Decisions in a chaotic world
Whenever I'm close to making a large financial decision, I reference multiple sources for personal wealth advice before designing my strategy to deal with the decision. Whether you read the bestselling self‑help books or watch the YouTube gurus and motivational finance influencers (at least the legitimate ones), the starting steps tend to orbit around a simple principle: start early and stay consistent. They all say the same thing in different ways - By saving regularly and giving your investments time to grow, you allow compounding to do the heavy lifting. Small, almost forgettable contributions snowball into significant wealth.
What fascinates me is the psychological impact of money. Over time, money doesn’t just change our circumstances, it changes ur mentality. The person who starts with nothing learns to stretch every penny. They develop a frugal, survival‑driven relationship with spending. If the next generation grows up on steadier ground, they begin to experience the freedom of discretionary choices: eating out without guilt, travelling for pleasure, buying things because they want to, not because they must. Assuming the trajectory holds, the third generation grows up with a quiet confidence, a sense of generational wealth that feels less like luxury and more like normality. The psychological arc mirrors financial progress itself, albeit with a delay of a generation.
Three generations is a long time. By the time the third generation reaches about 30 years of age, it's almost 100 years of transformation. The third generation grows up in a world where financial security feels inherited rather than earned. By the time that third mindset takes hold, the original struggle is a distant memory, replaced by a new baseline of what “normal” looks like.
When you zoom out, a hundred years is a really long time. Long enough for the world to reinvent itself several times over. In terms of technological innovation, over the last century, we have gone from the first commercial radio broadcasts to smartphones; from early automobiles rattling down dirt roads to electric cars and private spaceflight. Within that same window, civil rights movements reshaped societies, medical breakthroughs eradicated diseases, and life expectancy climbed dramatically.
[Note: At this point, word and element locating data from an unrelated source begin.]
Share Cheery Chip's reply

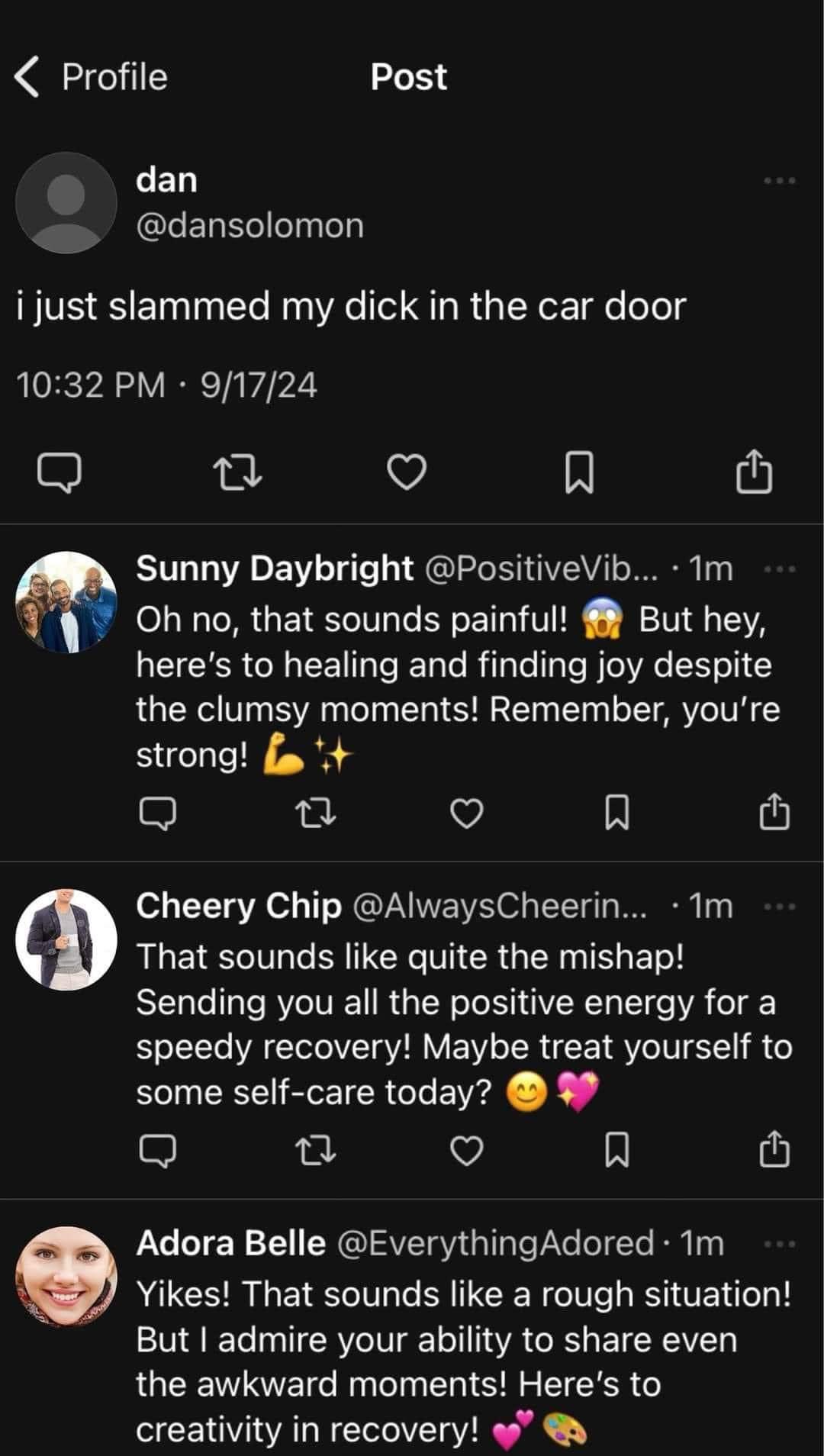pos(774,1149)
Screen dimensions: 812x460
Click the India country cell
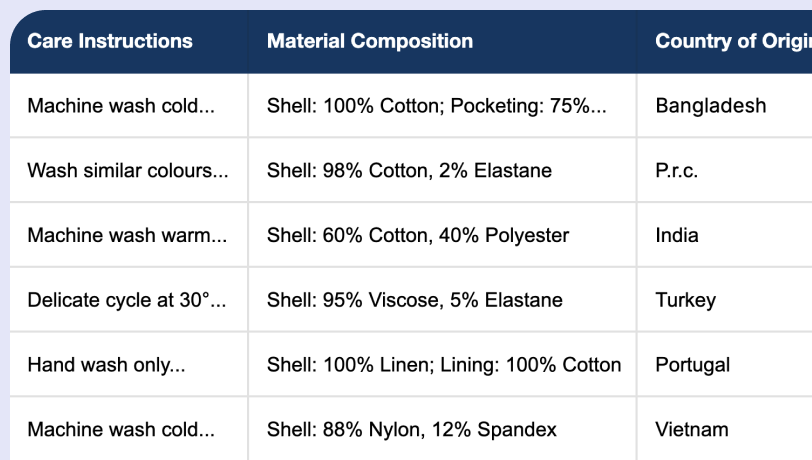(x=677, y=236)
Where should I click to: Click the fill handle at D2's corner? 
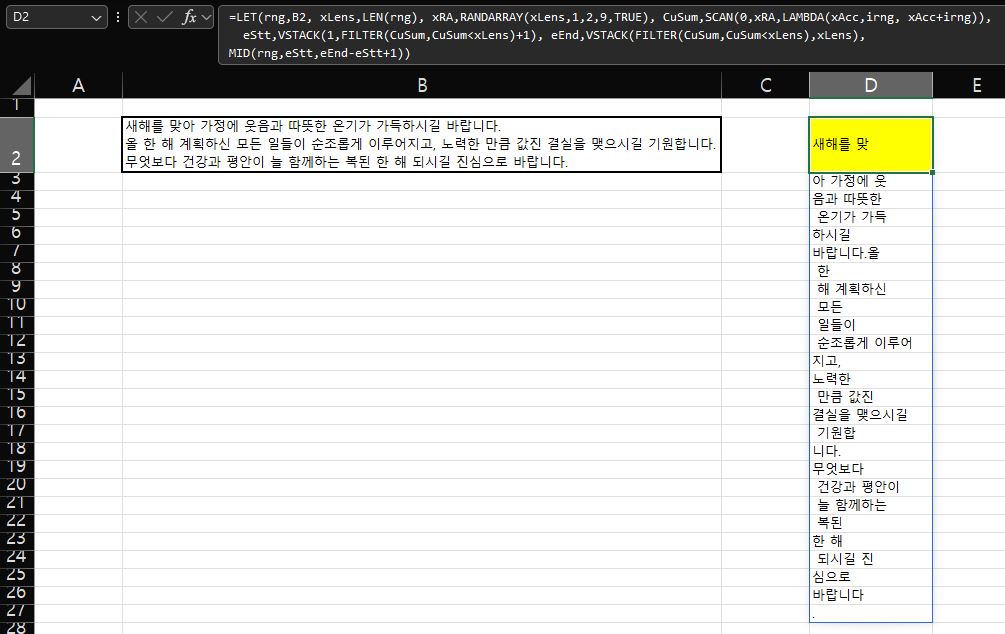pyautogui.click(x=932, y=172)
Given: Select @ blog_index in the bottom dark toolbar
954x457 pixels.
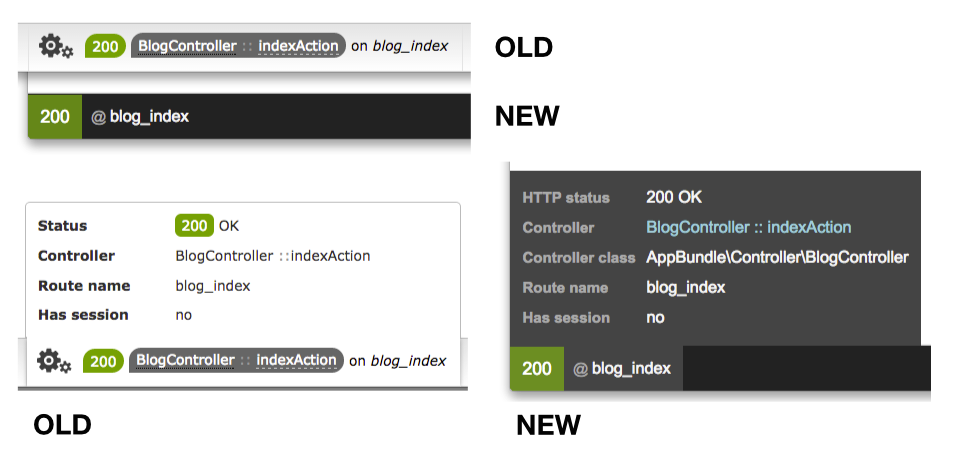Looking at the screenshot, I should tap(622, 368).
In the last 100 years, the First World has seen the Great Economic Depression, the Second World War & then the Cold War. During the same time, the history of the Third World has been a bit more complex. The first 2-3 decades were about facing the atrocities of their colonial masters, determined to keep their hold. The next 3-4 decades were spent finding independence and learning to stand on one's own feet. Over the last 3-4 decades, depending on which nation you ask, some have managed enough will and muscle to stand tall, while others still remain victims of circumstances.
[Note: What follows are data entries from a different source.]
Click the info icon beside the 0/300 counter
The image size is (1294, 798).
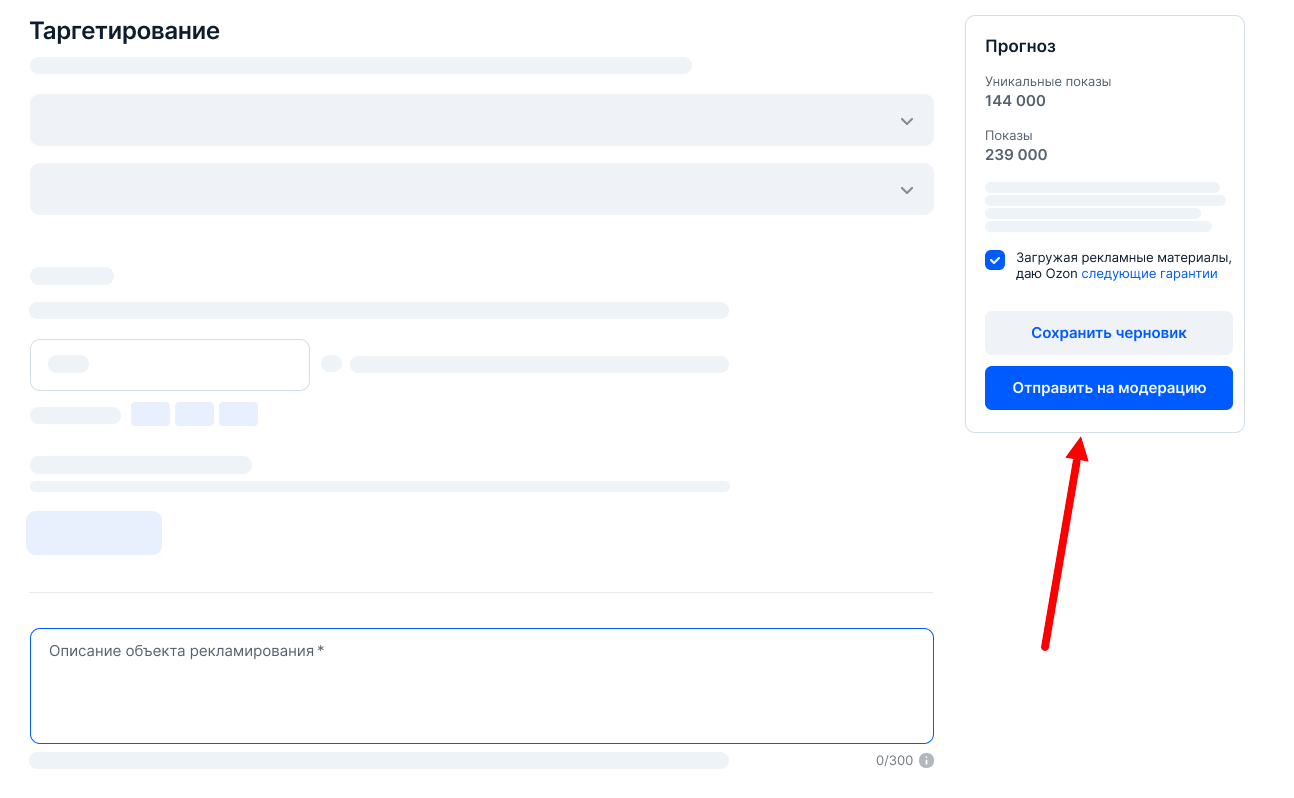coord(925,760)
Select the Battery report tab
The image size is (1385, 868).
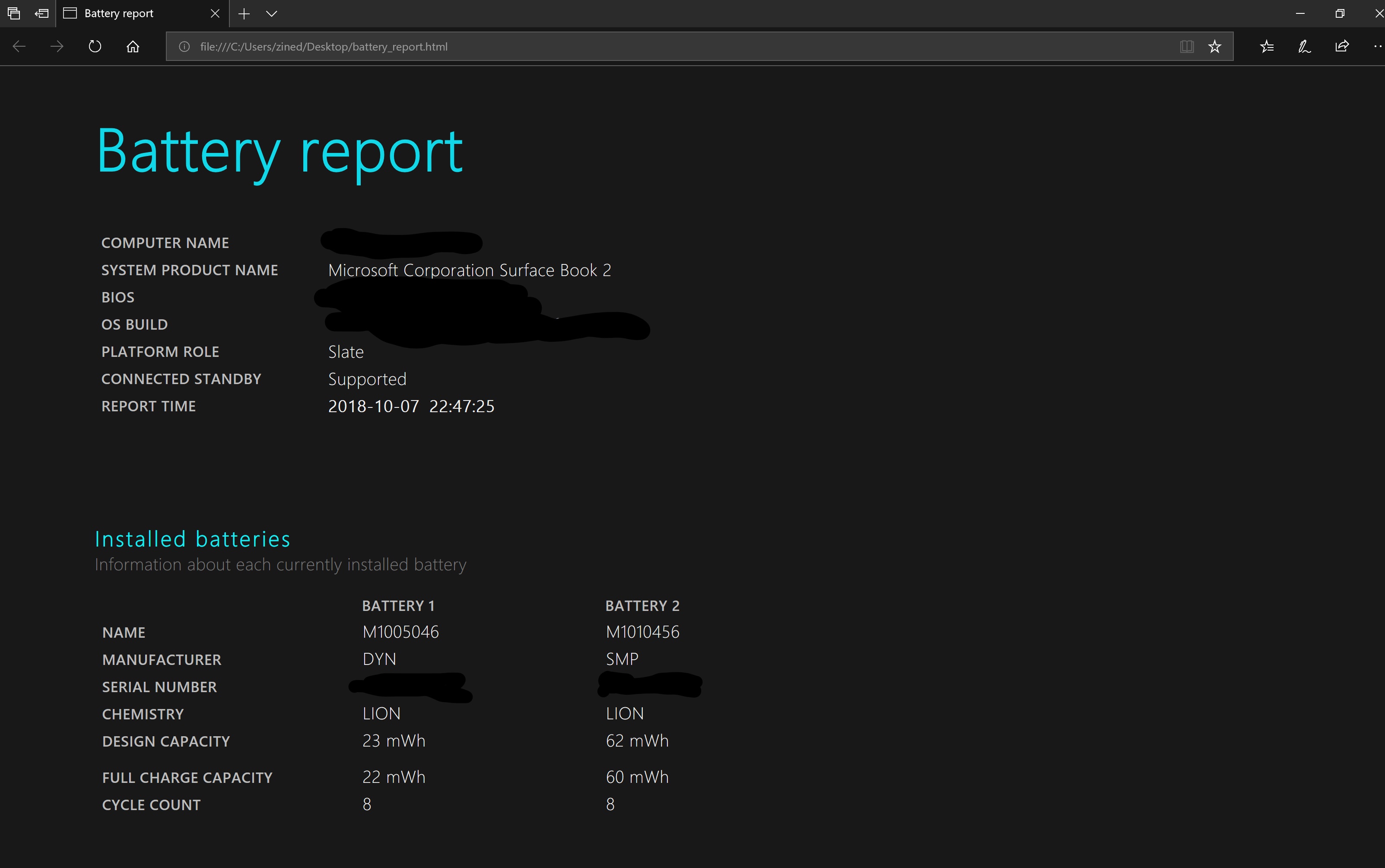click(x=119, y=13)
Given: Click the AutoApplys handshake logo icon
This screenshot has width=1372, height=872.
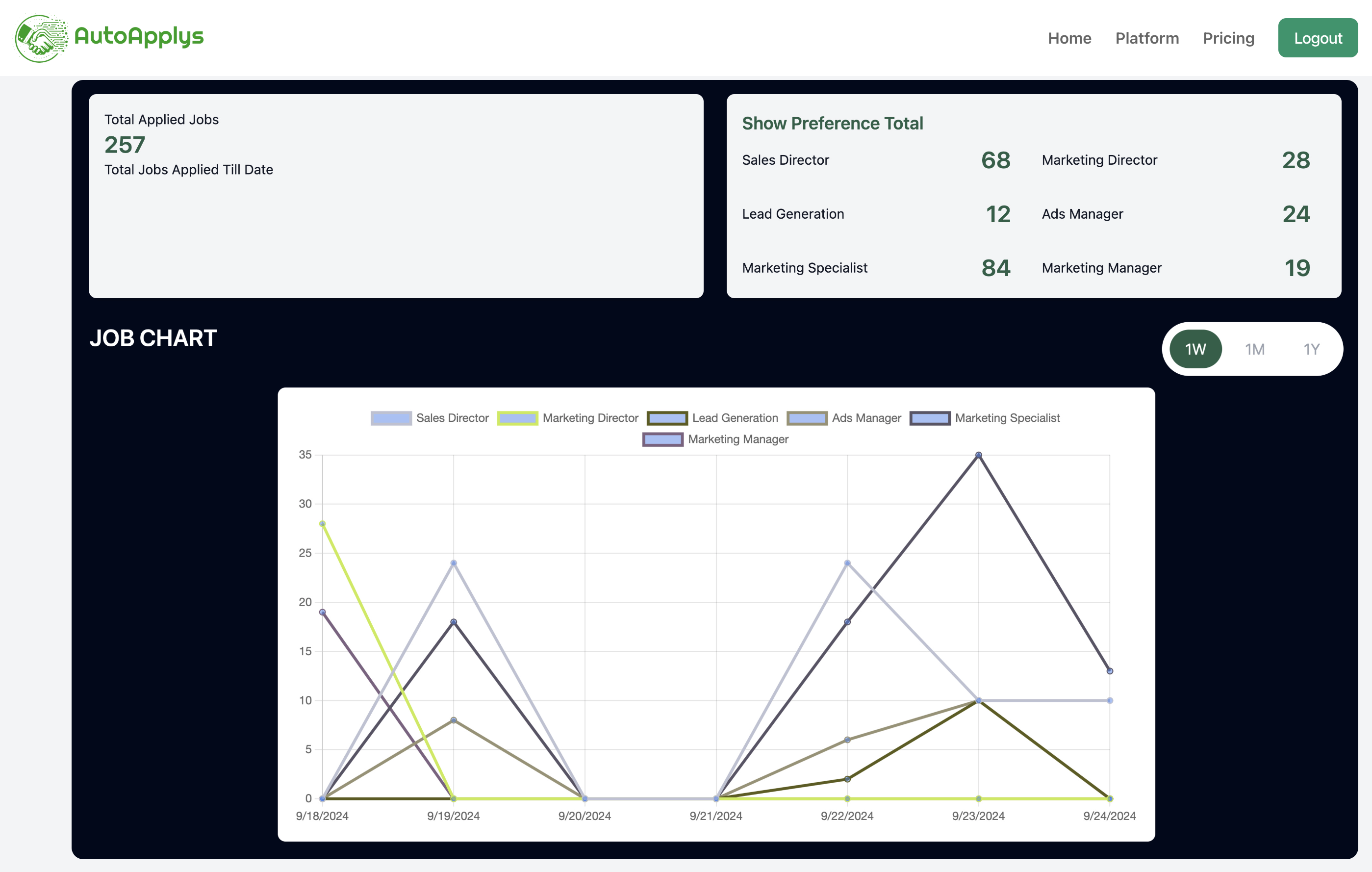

Against a backdrop of such sweeping transformation, the slow, generational evolution of a family's financial mindset is easily lost. Even more so because financial progress alone isn’t enough. Families have to preserve the stability that allows that progress to compound across time. A hundred years is more than enough for marriages to fracture, siblings to fall out, or long‑simmering disputes to derail the very foundation that wealth is built on. Avoiding unnecessary divorces, resolving conflicts early, and confronting tensions head‑on become just as important as earning and investing. Stability isn’t glamorous, but it’s the quiet infrastructure that keeps a family’s trajectory intact, ensuring that the gains of one generation aren’t undone by the fractures of the next.
It feels like the world is going through one of the most turbulent stretches in recent memory. Since 2019, the world has lurched from a global pandemic to historic lockdowns, from supply‑chain breakdowns to inflation surges not seen in decades, from rapid‑fire interest‑rate hikes to geopolitical shocks that shook energy markets and trade routes. Markets have swung violently. Various commodities have seen price swings - it was cocoa 2 years ago, precious metals last year, and now oil. It’s been a period defined by unpredictability.
This makes it next to impossible for a family name to transform into a dynasty over such a long time. To build stability and wealth across generations, the name must withstand a world that changes constantly and must weather the storms that brew within. For someone who came from nothing to undergo such a transformation, a person needs to sprint in a matter of 2-3 decades, a marathon that typically lasts a century.
This chain of thought above calms me down whenever I'm about to make a big decision. I don't have to run a marathon at sprint speed. I need to run it at marathon speed. This is the guiding light for the big decisions. This is the focal lens I use to make decisions in this chaotic world.